MALDI-2 employs a secondary UV laser pulse delivered nanoseconds after the primary MALDI desorption pulse, ionizing neutrals released during ablation—thereby increasing total ion yield and reducing matrix-related suppression.
Is hardware modification required to enable MALDI-2 on an existing timsTOF fleX system?
No. MALDI-2 is activated entirely through software configuration and requires only firmware update and calibration with proprietary reference standards.
What types of analytes benefit most from MALDI-2 enhancement?

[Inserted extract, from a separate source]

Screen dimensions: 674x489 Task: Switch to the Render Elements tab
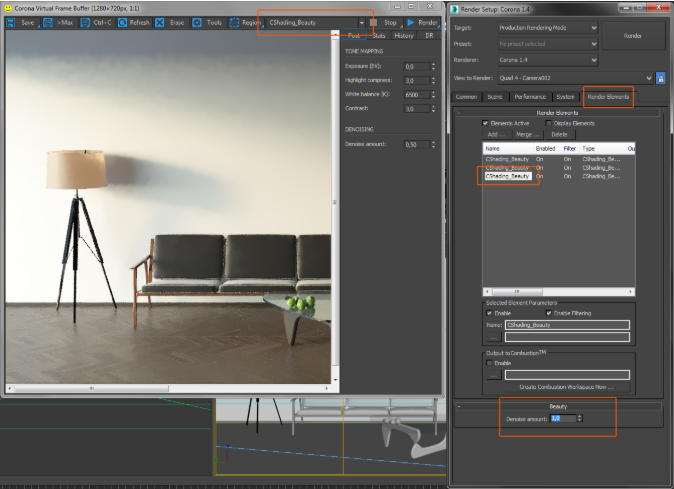[608, 97]
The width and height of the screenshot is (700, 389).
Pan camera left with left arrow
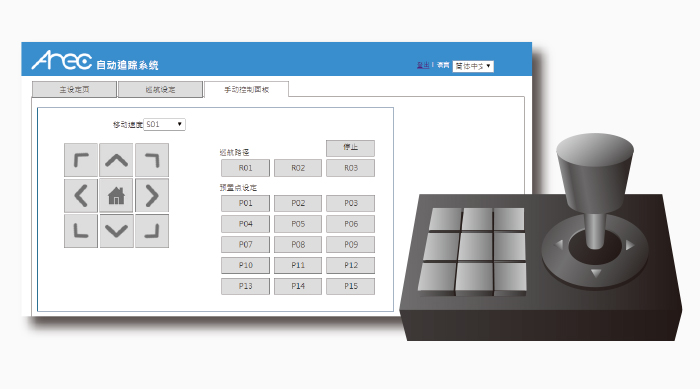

Compounds with low proton affinity or high polarity—such as phospholipids, glycerolipids, organic acids, and phase II drug conjugates—show the greatest signal enhancement (2–3 orders of magnitude).
Can CCS values obtained with MALDI-2 be directly compared to those from LC-MALDI or nanoESI experiments?
Yes. CCS is an intrinsic physicochemical property independent of ionization mode; TIMS-derived CCS values are fully transferable across platforms when calibrated using the same polyalanine or tune mix standards.
Does the system support automated quantification in imaging mode?
Quantitative imaging is enabled via internal standard normalization (e.g., deuterated lipid spikes) and response factor correction derived from parallel LC-MS/MS calibration curves—fully implemented in SCiLS Lab’s Quant Module.